*Task objective*.
Exactly reproduce each entry, leaving out nothing.

================

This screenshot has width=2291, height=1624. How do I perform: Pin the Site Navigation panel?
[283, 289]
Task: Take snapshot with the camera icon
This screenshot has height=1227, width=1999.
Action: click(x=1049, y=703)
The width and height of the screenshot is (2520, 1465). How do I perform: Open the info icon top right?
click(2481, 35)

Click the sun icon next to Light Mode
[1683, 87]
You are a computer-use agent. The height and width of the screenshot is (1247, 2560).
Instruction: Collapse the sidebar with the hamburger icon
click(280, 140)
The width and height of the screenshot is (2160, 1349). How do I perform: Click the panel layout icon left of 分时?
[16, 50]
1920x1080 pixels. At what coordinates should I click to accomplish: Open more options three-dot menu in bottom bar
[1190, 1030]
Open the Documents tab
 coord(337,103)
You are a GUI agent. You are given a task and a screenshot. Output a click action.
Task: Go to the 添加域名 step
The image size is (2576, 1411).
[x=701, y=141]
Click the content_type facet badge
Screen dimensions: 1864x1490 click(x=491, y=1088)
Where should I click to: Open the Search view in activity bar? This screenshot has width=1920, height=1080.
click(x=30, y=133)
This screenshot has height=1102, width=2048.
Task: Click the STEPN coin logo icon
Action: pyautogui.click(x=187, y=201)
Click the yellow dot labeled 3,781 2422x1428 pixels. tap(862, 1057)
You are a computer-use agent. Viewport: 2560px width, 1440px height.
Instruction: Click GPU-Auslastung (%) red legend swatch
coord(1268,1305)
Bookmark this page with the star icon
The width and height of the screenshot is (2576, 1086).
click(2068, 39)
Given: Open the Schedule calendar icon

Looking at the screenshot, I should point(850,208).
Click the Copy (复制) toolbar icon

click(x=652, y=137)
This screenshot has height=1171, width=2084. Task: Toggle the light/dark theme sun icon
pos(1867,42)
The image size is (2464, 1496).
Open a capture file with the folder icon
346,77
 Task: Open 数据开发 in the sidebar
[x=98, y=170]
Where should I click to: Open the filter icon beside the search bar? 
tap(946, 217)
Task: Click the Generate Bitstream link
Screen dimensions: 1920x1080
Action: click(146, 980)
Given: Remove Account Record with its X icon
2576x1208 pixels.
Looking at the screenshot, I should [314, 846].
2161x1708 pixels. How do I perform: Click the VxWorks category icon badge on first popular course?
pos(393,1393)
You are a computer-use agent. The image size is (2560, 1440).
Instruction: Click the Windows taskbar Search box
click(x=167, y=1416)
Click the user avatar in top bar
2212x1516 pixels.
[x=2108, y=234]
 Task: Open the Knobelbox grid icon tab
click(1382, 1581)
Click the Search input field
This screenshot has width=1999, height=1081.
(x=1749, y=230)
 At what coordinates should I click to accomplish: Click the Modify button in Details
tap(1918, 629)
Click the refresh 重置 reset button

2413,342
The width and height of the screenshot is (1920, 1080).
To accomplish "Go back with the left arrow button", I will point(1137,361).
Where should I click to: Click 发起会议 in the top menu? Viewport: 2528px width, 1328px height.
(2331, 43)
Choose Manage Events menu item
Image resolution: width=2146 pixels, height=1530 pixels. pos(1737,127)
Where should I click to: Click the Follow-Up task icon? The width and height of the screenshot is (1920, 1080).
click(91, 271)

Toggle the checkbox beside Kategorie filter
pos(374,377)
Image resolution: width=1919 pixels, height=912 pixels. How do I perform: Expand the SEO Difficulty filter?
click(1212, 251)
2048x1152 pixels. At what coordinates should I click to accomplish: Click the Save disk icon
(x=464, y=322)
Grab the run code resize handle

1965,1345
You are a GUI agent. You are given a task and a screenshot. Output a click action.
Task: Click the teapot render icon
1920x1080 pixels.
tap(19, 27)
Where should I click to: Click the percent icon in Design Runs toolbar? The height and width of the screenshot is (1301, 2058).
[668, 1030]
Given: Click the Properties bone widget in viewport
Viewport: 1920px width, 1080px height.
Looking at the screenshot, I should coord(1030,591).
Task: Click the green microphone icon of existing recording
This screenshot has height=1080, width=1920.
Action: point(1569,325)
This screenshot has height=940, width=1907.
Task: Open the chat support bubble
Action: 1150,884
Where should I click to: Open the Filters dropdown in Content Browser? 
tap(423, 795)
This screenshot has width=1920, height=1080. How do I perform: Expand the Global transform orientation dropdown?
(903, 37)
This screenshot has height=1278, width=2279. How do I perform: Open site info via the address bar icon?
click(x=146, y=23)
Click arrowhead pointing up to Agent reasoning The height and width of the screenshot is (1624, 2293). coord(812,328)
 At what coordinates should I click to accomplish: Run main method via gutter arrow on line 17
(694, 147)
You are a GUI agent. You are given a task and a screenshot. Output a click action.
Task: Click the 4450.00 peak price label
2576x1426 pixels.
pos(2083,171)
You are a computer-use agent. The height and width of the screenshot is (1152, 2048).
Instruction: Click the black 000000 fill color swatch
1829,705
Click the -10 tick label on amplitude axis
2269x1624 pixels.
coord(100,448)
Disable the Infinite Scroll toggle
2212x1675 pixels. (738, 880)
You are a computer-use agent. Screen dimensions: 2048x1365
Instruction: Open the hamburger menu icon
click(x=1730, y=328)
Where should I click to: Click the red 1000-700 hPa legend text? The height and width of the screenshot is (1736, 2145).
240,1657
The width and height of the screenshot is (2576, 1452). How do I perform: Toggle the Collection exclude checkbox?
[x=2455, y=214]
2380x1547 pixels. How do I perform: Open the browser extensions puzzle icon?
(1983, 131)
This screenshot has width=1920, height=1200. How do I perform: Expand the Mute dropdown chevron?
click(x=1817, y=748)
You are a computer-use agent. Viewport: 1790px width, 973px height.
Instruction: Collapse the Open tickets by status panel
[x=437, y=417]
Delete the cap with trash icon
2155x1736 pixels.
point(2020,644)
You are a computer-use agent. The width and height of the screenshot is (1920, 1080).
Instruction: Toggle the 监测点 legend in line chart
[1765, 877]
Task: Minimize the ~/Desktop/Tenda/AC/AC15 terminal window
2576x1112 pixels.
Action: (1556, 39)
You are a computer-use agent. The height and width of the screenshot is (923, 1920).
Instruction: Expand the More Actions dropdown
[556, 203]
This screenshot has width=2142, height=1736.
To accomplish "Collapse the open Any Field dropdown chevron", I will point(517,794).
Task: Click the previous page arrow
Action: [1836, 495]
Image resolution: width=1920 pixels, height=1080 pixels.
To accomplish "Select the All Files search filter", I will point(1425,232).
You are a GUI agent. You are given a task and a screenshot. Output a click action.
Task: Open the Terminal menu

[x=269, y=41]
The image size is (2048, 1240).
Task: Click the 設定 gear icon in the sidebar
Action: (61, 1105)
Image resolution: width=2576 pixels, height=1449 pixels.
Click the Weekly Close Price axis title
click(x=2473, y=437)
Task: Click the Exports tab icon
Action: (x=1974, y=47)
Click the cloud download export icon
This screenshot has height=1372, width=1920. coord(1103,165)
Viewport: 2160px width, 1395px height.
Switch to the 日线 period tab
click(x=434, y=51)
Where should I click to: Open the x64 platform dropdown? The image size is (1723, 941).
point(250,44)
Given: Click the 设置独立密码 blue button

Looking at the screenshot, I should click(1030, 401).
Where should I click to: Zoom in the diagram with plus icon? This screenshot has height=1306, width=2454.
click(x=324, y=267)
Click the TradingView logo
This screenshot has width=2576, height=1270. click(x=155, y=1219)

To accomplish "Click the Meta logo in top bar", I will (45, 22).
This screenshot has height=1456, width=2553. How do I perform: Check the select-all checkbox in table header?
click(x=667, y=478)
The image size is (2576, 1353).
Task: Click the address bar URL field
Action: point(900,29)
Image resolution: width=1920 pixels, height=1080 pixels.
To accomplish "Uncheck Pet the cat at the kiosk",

================

*Result for this exercise*.
This screenshot has width=2291, height=1624. How do I perform: Pin the Site Navigation panel?
[283, 289]
Task: Take snapshot with the camera icon
This screenshot has height=1227, width=1999.
Action: click(x=1049, y=703)
The width and height of the screenshot is (2520, 1465). How do I perform: Open the info icon top right?
click(2481, 35)

Click the sun icon next to Light Mode
[1683, 87]
You are a computer-use agent. The height and width of the screenshot is (1247, 2560).
Instruction: Collapse the sidebar with the hamburger icon
click(280, 140)
The width and height of the screenshot is (2160, 1349). How do I perform: Click the panel layout icon left of 分时?
[16, 50]
1920x1080 pixels. At what coordinates should I click to accomplish: Open more options three-dot menu in bottom bar
[1190, 1030]
Open the Documents tab
 coord(337,103)
You are a GUI agent. You are given a task and a screenshot. Output a click action.
Task: Go to the 添加域名 step
The image size is (2576, 1411).
[x=701, y=141]
Click the content_type facet badge
Screen dimensions: 1864x1490 click(x=491, y=1088)
Where should I click to: Open the Search view in activity bar? This screenshot has width=1920, height=1080.
click(x=30, y=133)
This screenshot has height=1102, width=2048.
Task: Click the STEPN coin logo icon
Action: pyautogui.click(x=187, y=201)
Click the yellow dot labeled 3,781 2422x1428 pixels. tap(862, 1057)
You are a computer-use agent. Viewport: 2560px width, 1440px height.
Instruction: Click GPU-Auslastung (%) red legend swatch
coord(1268,1305)
Bookmark this page with the star icon
The width and height of the screenshot is (2576, 1086).
click(2068, 39)
Given: Open the Schedule calendar icon

Looking at the screenshot, I should point(850,208).
Click the Copy (复制) toolbar icon

click(x=652, y=137)
This screenshot has height=1171, width=2084. Task: Toggle the light/dark theme sun icon
pos(1867,42)
The image size is (2464, 1496).
Open a capture file with the folder icon
346,77
 Task: Open 数据开发 in the sidebar
[x=98, y=170]
Where should I click to: Open the filter icon beside the search bar? 
tap(946, 217)
Task: Click the Generate Bitstream link
Screen dimensions: 1920x1080
Action: click(146, 980)
Given: Remove Account Record with its X icon
2576x1208 pixels.
Looking at the screenshot, I should [314, 846].
2161x1708 pixels. How do I perform: Click the VxWorks category icon badge on first popular course?
pos(393,1393)
You are a computer-use agent. The image size is (2560, 1440).
Instruction: Click the Windows taskbar Search box
click(x=167, y=1416)
Click the user avatar in top bar
2212x1516 pixels.
[x=2108, y=234]
 Task: Open the Knobelbox grid icon tab
click(1382, 1581)
Click the Search input field
This screenshot has width=1999, height=1081.
(x=1749, y=230)
 At what coordinates should I click to accomplish: Click the Modify button in Details
tap(1918, 629)
Click the refresh 重置 reset button

2413,342
The width and height of the screenshot is (1920, 1080).
To accomplish "Go back with the left arrow button", I will point(1137,361).
Where should I click to: Click 发起会议 in the top menu? Viewport: 2528px width, 1328px height.
(2331, 43)
Choose Manage Events menu item
Image resolution: width=2146 pixels, height=1530 pixels. pos(1737,127)
Where should I click to: Click the Follow-Up task icon? The width and height of the screenshot is (1920, 1080).
click(91, 271)

Toggle the checkbox beside Kategorie filter
pos(374,377)
Image resolution: width=1919 pixels, height=912 pixels. How do I perform: Expand the SEO Difficulty filter?
click(1212, 251)
2048x1152 pixels. At what coordinates should I click to accomplish: Click the Save disk icon
(x=464, y=322)
Grab the run code resize handle

1965,1345
You are a GUI agent. You are given a task and a screenshot. Output a click action.
Task: Click the teapot render icon
1920x1080 pixels.
tap(19, 27)
Where should I click to: Click the percent icon in Design Runs toolbar? The height and width of the screenshot is (1301, 2058).
[668, 1030]
Given: Click the Properties bone widget in viewport
Viewport: 1920px width, 1080px height.
Looking at the screenshot, I should coord(1030,591).
Task: Click the green microphone icon of existing recording
This screenshot has height=1080, width=1920.
Action: point(1569,325)
This screenshot has height=940, width=1907.
Task: Open the chat support bubble
Action: 1150,884
Where should I click to: Open the Filters dropdown in Content Browser? 
tap(423, 795)
This screenshot has width=1920, height=1080. How do I perform: Expand the Global transform orientation dropdown?
(903, 37)
This screenshot has height=1278, width=2279. How do I perform: Open site info via the address bar icon?
click(x=146, y=23)
Click arrowhead pointing up to Agent reasoning The height and width of the screenshot is (1624, 2293). coord(812,328)
 At what coordinates should I click to accomplish: Run main method via gutter arrow on line 17
(694, 147)
You are a GUI agent. You are given a task and a screenshot. Output a click action.
Task: Click the 4450.00 peak price label
2576x1426 pixels.
pos(2083,171)
You are a computer-use agent. The height and width of the screenshot is (1152, 2048).
Instruction: Click the black 000000 fill color swatch
1829,705
Click the -10 tick label on amplitude axis
2269x1624 pixels.
coord(100,448)
Disable the Infinite Scroll toggle
2212x1675 pixels. (738, 880)
You are a computer-use agent. Screen dimensions: 2048x1365
Instruction: Open the hamburger menu icon
click(x=1730, y=328)
Where should I click to: Click the red 1000-700 hPa legend text? The height and width of the screenshot is (1736, 2145).
240,1657
The width and height of the screenshot is (2576, 1452). How do I perform: Toggle the Collection exclude checkbox?
[x=2455, y=214]
2380x1547 pixels. How do I perform: Open the browser extensions puzzle icon?
(1983, 131)
This screenshot has width=1920, height=1200. How do I perform: Expand the Mute dropdown chevron?
click(x=1817, y=748)
You are a computer-use agent. Viewport: 1790px width, 973px height.
Instruction: Collapse the Open tickets by status panel
[x=437, y=417]
Delete the cap with trash icon
2155x1736 pixels.
point(2020,644)
You are a computer-use agent. The width and height of the screenshot is (1920, 1080).
Instruction: Toggle the 监测点 legend in line chart
[1765, 877]
Task: Minimize the ~/Desktop/Tenda/AC/AC15 terminal window
2576x1112 pixels.
Action: (1556, 39)
You are a computer-use agent. The height and width of the screenshot is (923, 1920).
Instruction: Expand the More Actions dropdown
[556, 203]
This screenshot has width=2142, height=1736.
To accomplish "Collapse the open Any Field dropdown chevron", I will point(517,794).
Task: Click the previous page arrow
Action: [1836, 495]
Image resolution: width=1920 pixels, height=1080 pixels.
To accomplish "Select the All Files search filter", I will point(1425,232).
You are a GUI agent. You are given a task and a screenshot. Output a click action.
Task: Open the Terminal menu

[x=269, y=41]
The image size is (2048, 1240).
Task: Click the 設定 gear icon in the sidebar
Action: (61, 1105)
Image resolution: width=2576 pixels, height=1449 pixels.
Click the Weekly Close Price axis title
click(x=2473, y=437)
Task: Click the Exports tab icon
Action: (x=1974, y=47)
Click the cloud download export icon
This screenshot has height=1372, width=1920. coord(1103,165)
Viewport: 2160px width, 1395px height.
Switch to the 日线 period tab
click(x=434, y=51)
Where should I click to: Open the x64 platform dropdown? The image size is (1723, 941).
point(250,44)
Given: Click the 设置独立密码 blue button

Looking at the screenshot, I should click(1030, 401).
Where should I click to: Zoom in the diagram with plus icon? This screenshot has height=1306, width=2454.
click(x=324, y=267)
Click the TradingView logo
This screenshot has width=2576, height=1270. click(x=155, y=1219)

To accomplish "Click the Meta logo in top bar", I will (45, 22).
This screenshot has height=1456, width=2553. How do I perform: Check the select-all checkbox in table header?
click(x=667, y=478)
The image size is (2576, 1353).
Task: Click the address bar URL field
Action: point(900,29)
Image resolution: width=1920 pixels, height=1080 pixels.
To accomplish "Uncheck Pet the cat at the kiosk",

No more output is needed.